Your First Command

Write a simple CLI command using @Command, @Option, and @Default.

A Simple Hello Command

In Crest, a public method annotated with @Command becomes a CLI command. The method name is the command name, and its parameters become the command’s options and arguments.

import org.tomitribe.crest.api.Command;
import org.tomitribe.crest.api.Default;
import org.tomitribe.crest.api.Option;

public class HelloCommand {

    @Command
    public String hello(@Option("name") @Default("World") final String name,
                        @Option("greeting") @Default("Hello") final String greeting) {
        return greeting + ", " + name + "!";
    }
}

This single class gives you a fully working CLI command with named options, default values, and automatic help generation.

Running the Command

With no arguments, the defaults kick in:

$ myapp hello
Hello, World!

Override one or both options:

$ myapp hello --name=Alice
Hello, Alice!

$ myapp hello --name=Alice --greeting=Hi
Hi, Alice!

Built-in Help

Crest automatically registers a help command. Running help lists all available commands with their descriptions:

$ myapp help
Commands:

   hello
   help

Running help on a specific command shows its full usage, including every option and its default value:

$ myapp help hello

To add a description that appears in the command listing, use the description parameter on @Command:

@Command(description = "Greet someone by name")
public String hello(@Option("name") @Default("World") final String name,
                    @Option("greeting") @Default("Hello") final String greeting) {
    return greeting + ", " + name + "!";
}

Now the listing shows:

$ myapp help
Commands:

   hello   Greet someone by name
   help

How It Works

  • @Command marks the method as a CLI command.
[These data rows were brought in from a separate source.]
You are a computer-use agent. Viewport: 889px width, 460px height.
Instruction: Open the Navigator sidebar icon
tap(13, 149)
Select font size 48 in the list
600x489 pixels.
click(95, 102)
The method name (hello) becomes the command name.
  • @Option("name") turns the parameter into a named option (--name).
  • @Default("World") provides a fallback value when the option is not supplied.
  • The return type is String, so Crest prints the returned value to stdout automatically.

Parameters without @Option are treated as positional arguments. Parameters without @Default are required unless their type is boolean (which defaults to false).